Problem requirements: Below are the records; return exactly the lines from the one with "The image size" through the final line, both included, minus any pictures.

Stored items
....

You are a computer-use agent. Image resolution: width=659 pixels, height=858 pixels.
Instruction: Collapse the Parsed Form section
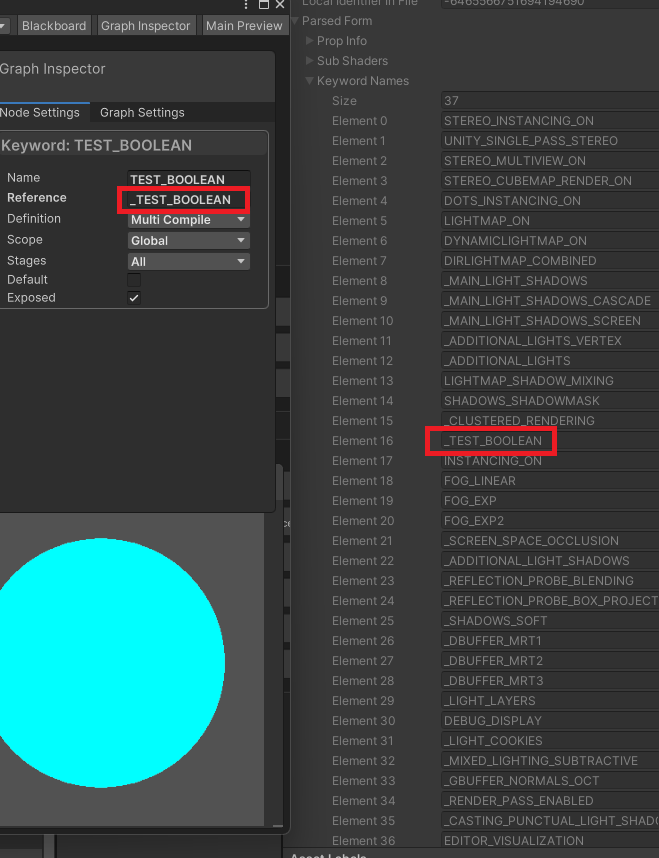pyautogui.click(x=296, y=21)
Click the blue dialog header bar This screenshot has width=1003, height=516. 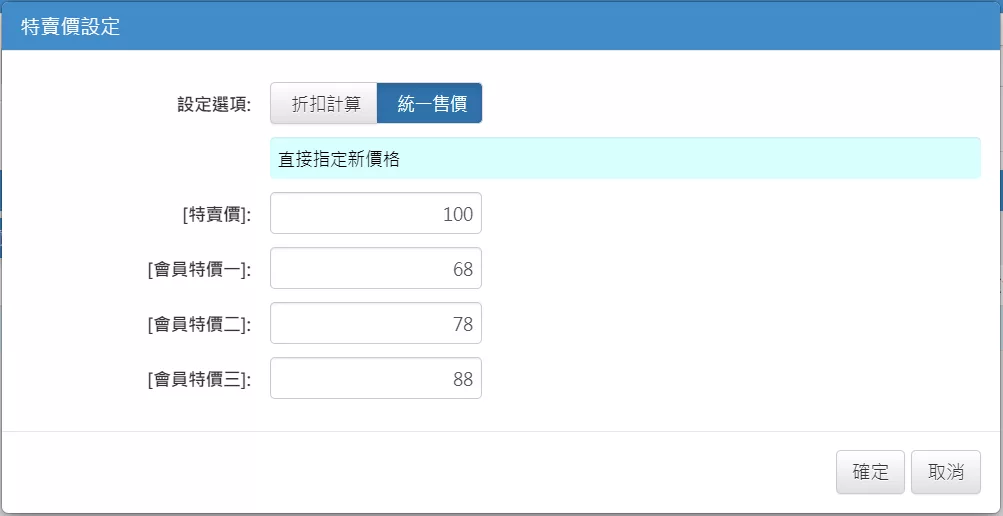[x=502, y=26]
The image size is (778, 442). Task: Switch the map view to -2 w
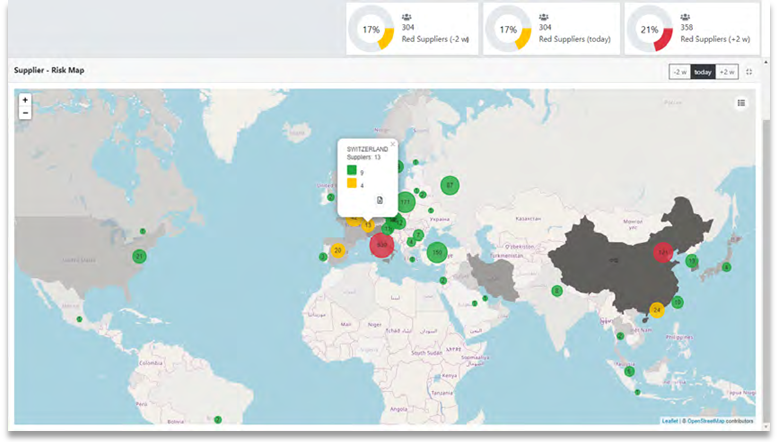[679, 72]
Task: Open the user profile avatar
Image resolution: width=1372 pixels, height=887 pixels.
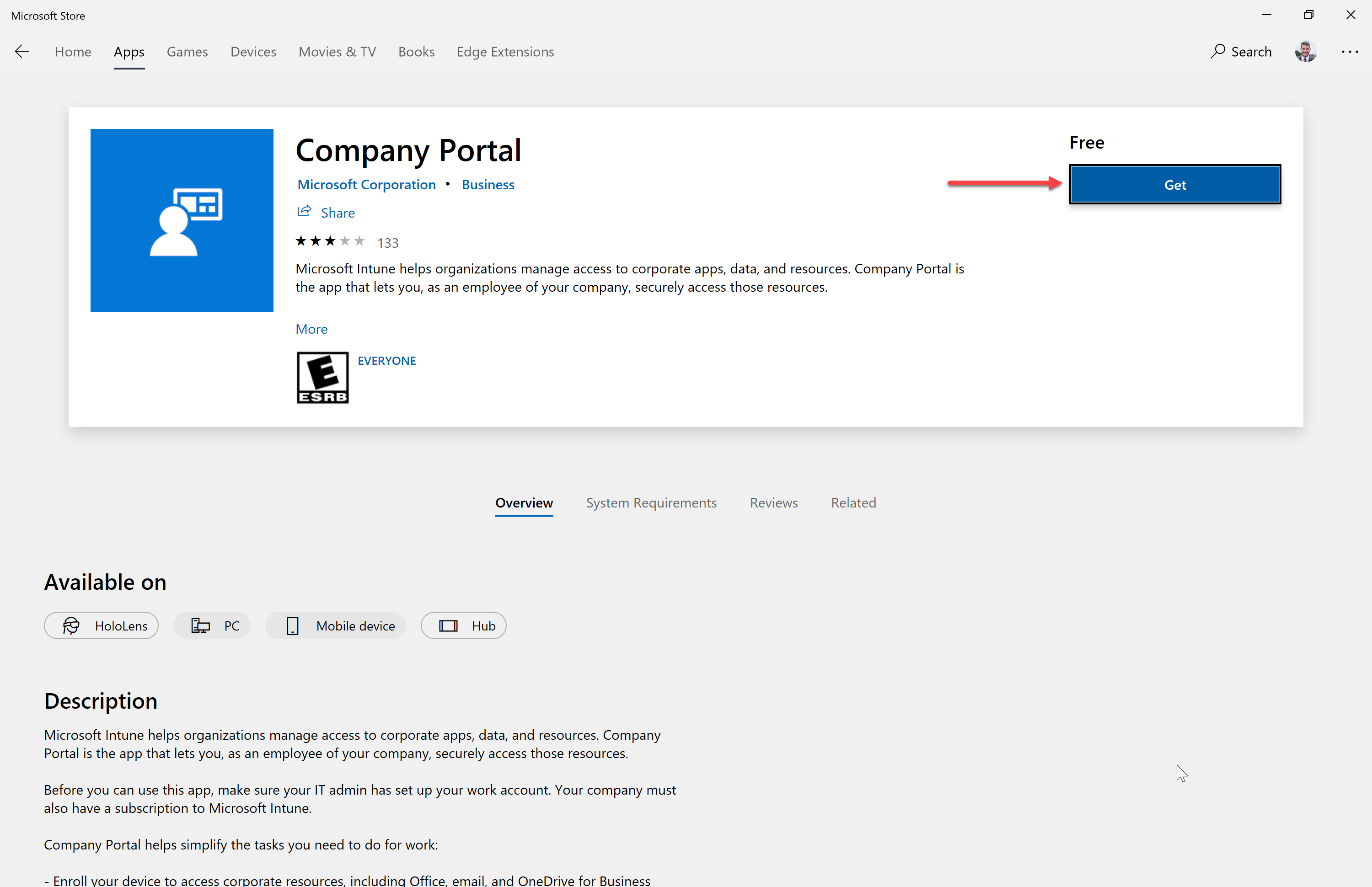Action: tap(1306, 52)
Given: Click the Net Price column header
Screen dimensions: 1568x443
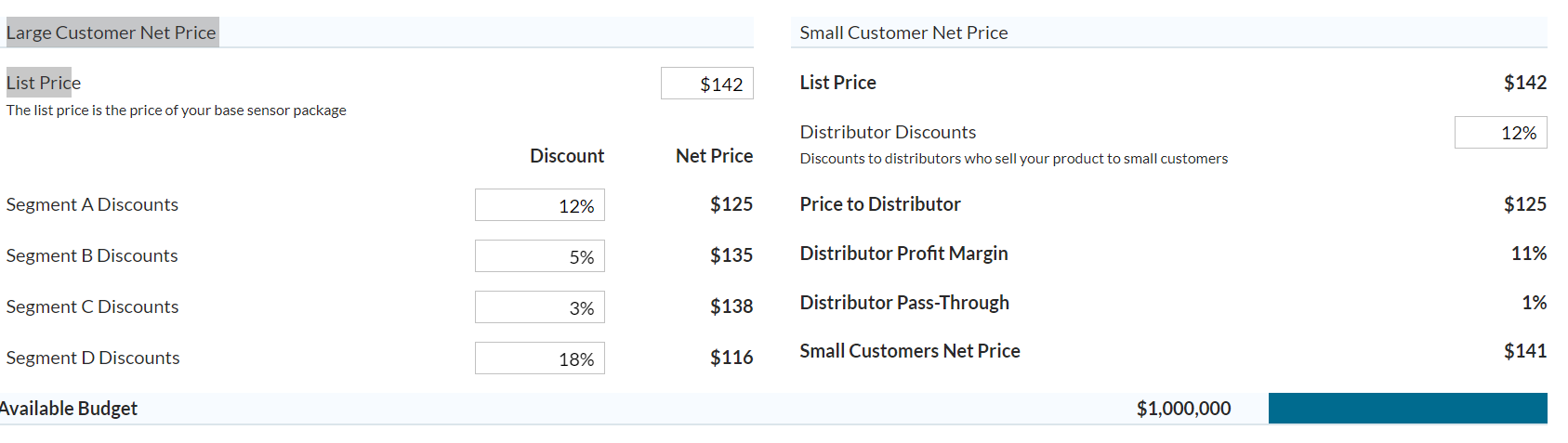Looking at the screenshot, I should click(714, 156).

....

Answer space:
The image size is (778, 442). Task: Switch the map view to -2 w
[679, 72]
Task: Open the user profile avatar
Image resolution: width=1372 pixels, height=887 pixels.
Action: tap(1306, 52)
Given: Click the Net Price column header
Screen dimensions: 1568x443
Looking at the screenshot, I should click(714, 156).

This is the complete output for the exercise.